**WRITTEN PROBLEM:**
Swap "GUI agent" for "screen assistant" everywhere in the lines below and reproduce them with nothing else changed.

**TASK INPUTS:**
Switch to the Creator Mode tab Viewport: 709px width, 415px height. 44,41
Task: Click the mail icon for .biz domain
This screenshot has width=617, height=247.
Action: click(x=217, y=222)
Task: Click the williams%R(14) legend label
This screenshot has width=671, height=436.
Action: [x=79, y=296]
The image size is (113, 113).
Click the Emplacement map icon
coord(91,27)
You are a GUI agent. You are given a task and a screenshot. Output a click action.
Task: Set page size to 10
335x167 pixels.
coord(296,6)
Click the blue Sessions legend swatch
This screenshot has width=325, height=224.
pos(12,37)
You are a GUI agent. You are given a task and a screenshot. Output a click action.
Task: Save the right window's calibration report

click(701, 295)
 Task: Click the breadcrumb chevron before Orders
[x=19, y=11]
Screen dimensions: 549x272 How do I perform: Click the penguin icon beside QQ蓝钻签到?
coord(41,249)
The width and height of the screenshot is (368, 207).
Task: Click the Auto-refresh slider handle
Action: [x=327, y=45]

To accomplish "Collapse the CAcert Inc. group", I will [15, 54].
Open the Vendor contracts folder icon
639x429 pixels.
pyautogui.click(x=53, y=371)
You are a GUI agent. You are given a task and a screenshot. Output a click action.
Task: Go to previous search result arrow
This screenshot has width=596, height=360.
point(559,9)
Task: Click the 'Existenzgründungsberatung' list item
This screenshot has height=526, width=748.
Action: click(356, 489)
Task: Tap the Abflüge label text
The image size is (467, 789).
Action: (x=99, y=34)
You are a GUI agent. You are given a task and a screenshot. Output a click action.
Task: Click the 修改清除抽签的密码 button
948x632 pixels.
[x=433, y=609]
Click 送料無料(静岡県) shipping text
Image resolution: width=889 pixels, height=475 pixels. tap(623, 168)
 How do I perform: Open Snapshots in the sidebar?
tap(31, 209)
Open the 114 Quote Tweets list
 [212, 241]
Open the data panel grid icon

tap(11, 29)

**EXPECTED OUTPUT:**
Switch to the Creator Mode tab Viewport: 709px width, 415px height. 44,41
Task: Click the mail icon for .biz domain
This screenshot has width=617, height=247.
Action: click(x=217, y=222)
Task: Click the williams%R(14) legend label
This screenshot has width=671, height=436.
Action: [x=79, y=296]
The image size is (113, 113).
Click the Emplacement map icon
coord(91,27)
You are a screen assistant. You are given a task and a screenshot. Output a click action.
Task: Set page size to 10
335x167 pixels.
coord(296,6)
Click the blue Sessions legend swatch
This screenshot has width=325, height=224.
pos(12,37)
You are a screen assistant. You are given a task and a screenshot. Output a click action.
Task: Save the right window's calibration report

click(701, 295)
 Task: Click the breadcrumb chevron before Orders
[x=19, y=11]
Screen dimensions: 549x272 How do I perform: Click the penguin icon beside QQ蓝钻签到?
coord(41,249)
The width and height of the screenshot is (368, 207).
Task: Click the Auto-refresh slider handle
Action: [x=327, y=45]

To accomplish "Collapse the CAcert Inc. group", I will [15, 54].
Open the Vendor contracts folder icon
639x429 pixels.
pyautogui.click(x=53, y=371)
You are a screen assistant. You are given a task and a screenshot. Output a click action.
Task: Go to previous search result arrow
This screenshot has width=596, height=360.
point(559,9)
Task: Click the 'Existenzgründungsberatung' list item
This screenshot has height=526, width=748.
Action: click(356, 489)
Task: Tap the Abflüge label text
The image size is (467, 789).
Action: (x=99, y=34)
You are a screen assistant. You are given a task and a screenshot. Output a click action.
Task: Click the 修改清除抽签的密码 button
948x632 pixels.
[x=433, y=609]
Click 送料無料(静岡県) shipping text
Image resolution: width=889 pixels, height=475 pixels. tap(623, 168)
 How do I perform: Open Snapshots in the sidebar?
tap(31, 209)
Open the 114 Quote Tweets list
 [212, 241]
Open the data panel grid icon

tap(11, 29)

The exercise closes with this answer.